So, as it turns out, it’s not possible to win seven consecutive Tour de France titles without performance enhancers.
As Lance Armstrong is reportedly preparing to confess to cheating throughout his athletic career during an upcoming interview with Oprah, it’s time to figure out Armstrong’s place in history.
Doping allegations have hounded Armstrong for years, but until recently he fought them with everything he had. He vehemently denied any wrongdoing and was adamant that he was clean. But, over the last year or so, he’s reversed his course. The United States Anti-Doping Agency, or USADA, accused Armstrong of doping and trafficking drugs in June, which he staunchly denied.
But then, in August, Armstrong said he would stop fighting the allegations.
Now he’s admitting his wrongdoing, and that leaves us with a question: Does the lying and the cheating outweigh the good he’s done? Does the fact that his titles were won dishonestly mean more than his work with Livestrong, the cancer support nonprofit that he founded in 1997?
Coming just days after the Baseball Writers’ Association of America, or BBWAA, refused to elect any players to the Baseball Hall of Fame because of lingering questions about steroids, performance enhancers are a big deal right now.
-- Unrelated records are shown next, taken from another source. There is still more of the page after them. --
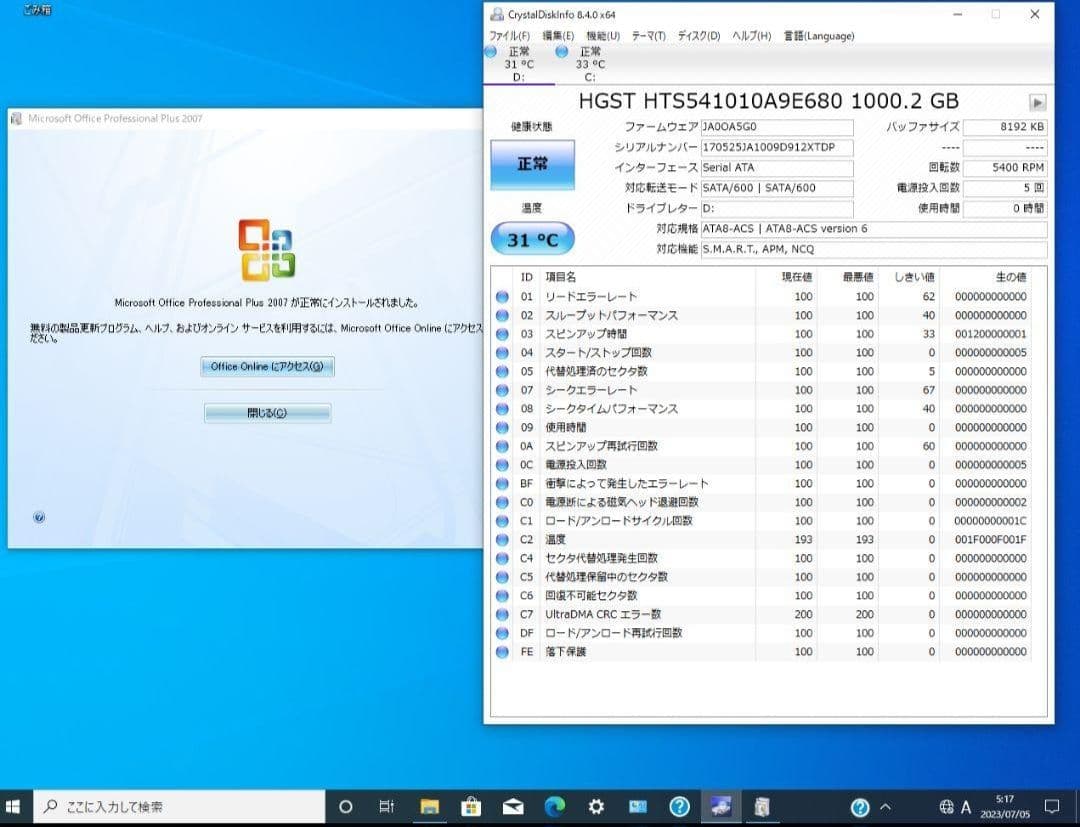Click the next-drive arrow beside the HGST title
Image resolution: width=1080 pixels, height=827 pixels.
tap(1038, 101)
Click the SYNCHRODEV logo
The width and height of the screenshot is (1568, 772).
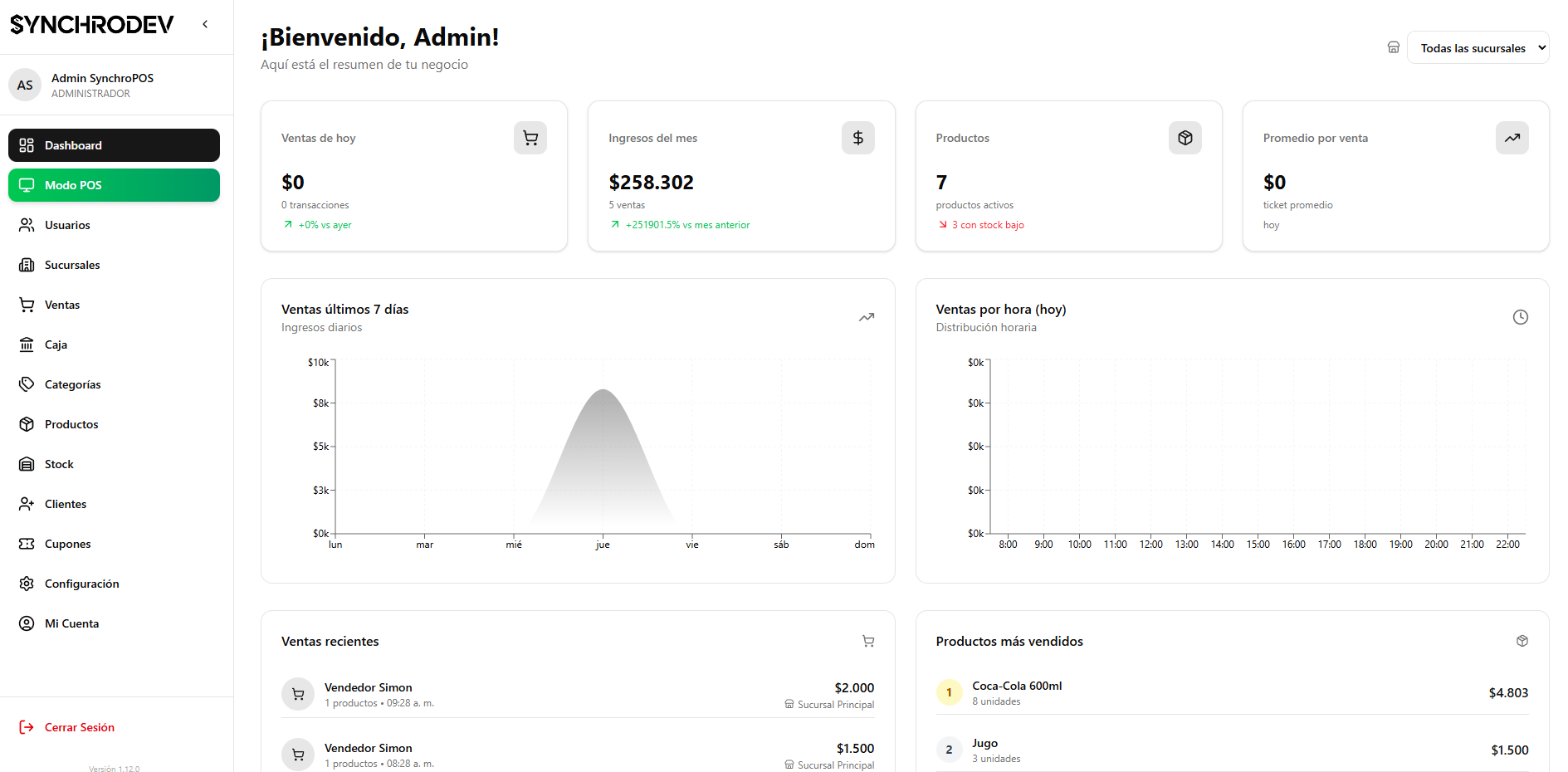tap(91, 24)
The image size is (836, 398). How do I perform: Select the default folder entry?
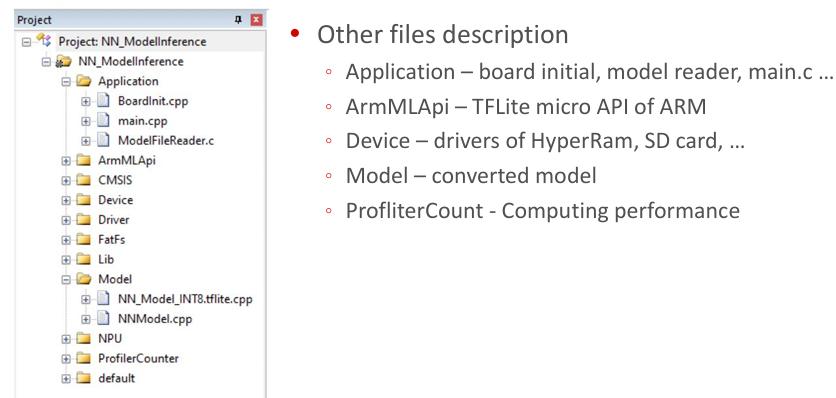coord(116,378)
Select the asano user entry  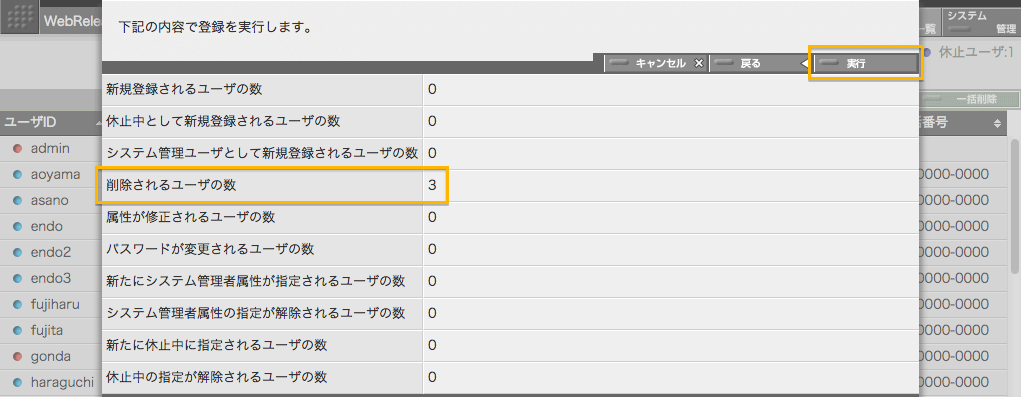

I’ve struggled with my stance on performance enhancers and those who have used them a number of times, but I always seem to come to a different conclusion.
Here are the facts: Armstrong is hardly the only person who has ever doped to get ahead in competitive cycling. Most of his competitors were doping just like him. Was it wrong? Sure. Cheating is pretty much always wrong. But how many of his competitors beat cancer and founded an organization like Livestrong? Livestrong is massive and it absolutely helps people.
For that, and that alone, Armstrong should be remembered positively.
But when he sits across from Oprah and it comes time for him to answer the question, let’s hope he understands that people will hate him for what he did. That’s just the way it works. But let’s also hope that the good he’s accomplished doesn’t get overshadowed by the mistakes he has made.
The interview is scheduled to be taped Monday and will air on Thursday.